*What this task involves*:
Turn every line of the records below into a numbered list, leaving out any blank lines.

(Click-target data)

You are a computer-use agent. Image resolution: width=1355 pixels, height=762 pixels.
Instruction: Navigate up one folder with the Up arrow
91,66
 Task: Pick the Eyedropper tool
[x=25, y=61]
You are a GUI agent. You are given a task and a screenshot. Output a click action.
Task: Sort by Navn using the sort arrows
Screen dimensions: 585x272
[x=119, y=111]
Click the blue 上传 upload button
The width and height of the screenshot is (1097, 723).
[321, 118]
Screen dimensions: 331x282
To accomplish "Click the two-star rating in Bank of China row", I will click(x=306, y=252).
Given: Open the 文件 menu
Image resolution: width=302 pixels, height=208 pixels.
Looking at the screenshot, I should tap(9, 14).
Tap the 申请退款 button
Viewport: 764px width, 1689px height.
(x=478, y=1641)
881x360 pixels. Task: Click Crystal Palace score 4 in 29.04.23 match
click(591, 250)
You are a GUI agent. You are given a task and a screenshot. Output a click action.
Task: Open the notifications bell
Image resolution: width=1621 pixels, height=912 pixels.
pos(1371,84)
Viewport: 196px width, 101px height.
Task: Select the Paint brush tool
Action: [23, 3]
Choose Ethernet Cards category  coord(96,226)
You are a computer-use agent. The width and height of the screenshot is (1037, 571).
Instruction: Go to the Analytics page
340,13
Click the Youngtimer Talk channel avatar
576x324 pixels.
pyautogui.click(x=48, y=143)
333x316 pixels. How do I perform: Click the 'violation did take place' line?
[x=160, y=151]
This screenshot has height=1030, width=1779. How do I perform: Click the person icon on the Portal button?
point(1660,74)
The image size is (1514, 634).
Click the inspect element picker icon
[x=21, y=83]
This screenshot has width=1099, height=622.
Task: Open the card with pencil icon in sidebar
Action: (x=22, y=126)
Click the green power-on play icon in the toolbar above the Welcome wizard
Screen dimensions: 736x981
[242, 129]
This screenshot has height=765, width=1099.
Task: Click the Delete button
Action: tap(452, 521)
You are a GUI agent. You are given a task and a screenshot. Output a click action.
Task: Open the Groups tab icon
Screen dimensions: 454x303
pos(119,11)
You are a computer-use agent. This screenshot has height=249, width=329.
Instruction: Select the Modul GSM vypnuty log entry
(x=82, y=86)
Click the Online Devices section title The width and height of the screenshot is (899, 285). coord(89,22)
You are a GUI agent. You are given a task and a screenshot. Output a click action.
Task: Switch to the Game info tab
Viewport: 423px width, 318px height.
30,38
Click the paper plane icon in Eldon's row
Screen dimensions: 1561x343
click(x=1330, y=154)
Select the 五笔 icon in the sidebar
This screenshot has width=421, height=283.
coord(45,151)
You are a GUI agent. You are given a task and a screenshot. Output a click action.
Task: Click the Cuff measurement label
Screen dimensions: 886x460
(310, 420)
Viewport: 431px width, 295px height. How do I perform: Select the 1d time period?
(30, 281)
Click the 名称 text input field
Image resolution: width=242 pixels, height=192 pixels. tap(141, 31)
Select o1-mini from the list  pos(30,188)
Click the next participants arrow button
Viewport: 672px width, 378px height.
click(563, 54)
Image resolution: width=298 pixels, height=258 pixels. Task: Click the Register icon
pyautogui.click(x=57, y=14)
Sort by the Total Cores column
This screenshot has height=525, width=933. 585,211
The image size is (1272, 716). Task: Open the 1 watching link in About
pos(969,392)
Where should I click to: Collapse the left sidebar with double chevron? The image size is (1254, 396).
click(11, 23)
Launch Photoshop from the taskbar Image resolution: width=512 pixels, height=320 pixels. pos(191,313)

*The solution*:
1. You are a computer-use agent. Image resolution: width=1355 pixels, height=762 pixels.
2. Instruction: Navigate up one folder with the Up arrow
3. 91,66
4.  Task: Pick the Eyedropper tool
5. [x=25, y=61]
6. You are a GUI agent. You are given a task and a screenshot. Output a click action.
7. Task: Sort by Navn using the sort arrows
8. Screen dimensions: 585x272
9. [x=119, y=111]
10. Click the blue 上传 upload button
11. The width and height of the screenshot is (1097, 723).
12. [321, 118]
13. Screen dimensions: 331x282
14. To accomplish "Click the two-star rating in Bank of China row", I will click(x=306, y=252).
15. Given: Open the 文件 menu
16. Image resolution: width=302 pixels, height=208 pixels.
17. Looking at the screenshot, I should tap(9, 14).
18. Tap the 申请退款 button
19. Viewport: 764px width, 1689px height.
20. (x=478, y=1641)
21. 881x360 pixels. Task: Click Crystal Palace score 4 in 29.04.23 match
22. click(591, 250)
23. You are a GUI agent. You are given a task and a screenshot. Output a click action.
24. Task: Open the notifications bell
25. Image resolution: width=1621 pixels, height=912 pixels.
26. pos(1371,84)
27. Viewport: 196px width, 101px height.
28. Task: Select the Paint brush tool
29. Action: [23, 3]
30. Choose Ethernet Cards category  coord(96,226)
31. You are a computer-use agent. The width and height of the screenshot is (1037, 571).
32. Instruction: Go to the Analytics page
33. 340,13
34. Click the Youngtimer Talk channel avatar
35. 576x324 pixels.
36. pyautogui.click(x=48, y=143)
37. 333x316 pixels. How do I perform: Click the 'violation did take place' line?
38. [x=160, y=151]
39. This screenshot has height=1030, width=1779. How do I perform: Click the person icon on the Portal button?
40. point(1660,74)
41. The image size is (1514, 634).
42. Click the inspect element picker icon
43. [x=21, y=83]
44. This screenshot has width=1099, height=622.
45. Task: Open the card with pencil icon in sidebar
46. Action: (x=22, y=126)
47. Click the green power-on play icon in the toolbar above the Welcome wizard
48. Screen dimensions: 736x981
49. [242, 129]
50. This screenshot has height=765, width=1099.
51. Task: Click the Delete button
52. Action: tap(452, 521)
53. You are a GUI agent. You are given a task and a screenshot. Output a click action.
54. Task: Open the Groups tab icon
55. Screen dimensions: 454x303
56. pos(119,11)
57. You are a computer-use agent. This screenshot has height=249, width=329.
58. Instruction: Select the Modul GSM vypnuty log entry
59. (x=82, y=86)
60. Click the Online Devices section title The width and height of the screenshot is (899, 285). coord(89,22)
61. You are a GUI agent. You are given a task and a screenshot. Output a click action.
62. Task: Switch to the Game info tab
63. Viewport: 423px width, 318px height.
64. 30,38
65. Click the paper plane icon in Eldon's row
66. Screen dimensions: 1561x343
67. click(x=1330, y=154)
68. Select the 五笔 icon in the sidebar
69. This screenshot has width=421, height=283.
70. coord(45,151)
71. You are a GUI agent. You are given a task and a screenshot. Output a click action.
72. Task: Click the Cuff measurement label
73. Screen dimensions: 886x460
74. (310, 420)
75. Viewport: 431px width, 295px height. How do I perform: Select the 1d time period?
76. (30, 281)
77. Click the 名称 text input field
78. Image resolution: width=242 pixels, height=192 pixels. tap(141, 31)
79. Select o1-mini from the list  pos(30,188)
80. Click the next participants arrow button
81. Viewport: 672px width, 378px height.
82. click(563, 54)
83. Image resolution: width=298 pixels, height=258 pixels. Task: Click the Register icon
84. pyautogui.click(x=57, y=14)
85. Sort by the Total Cores column
86. This screenshot has height=525, width=933. 585,211
87. The image size is (1272, 716). Task: Open the 1 watching link in About
88. pos(969,392)
89. Where should I click to: Collapse the left sidebar with double chevron? The image size is (1254, 396).
90. click(11, 23)
91. Launch Photoshop from the taskbar Image resolution: width=512 pixels, height=320 pixels. pos(191,313)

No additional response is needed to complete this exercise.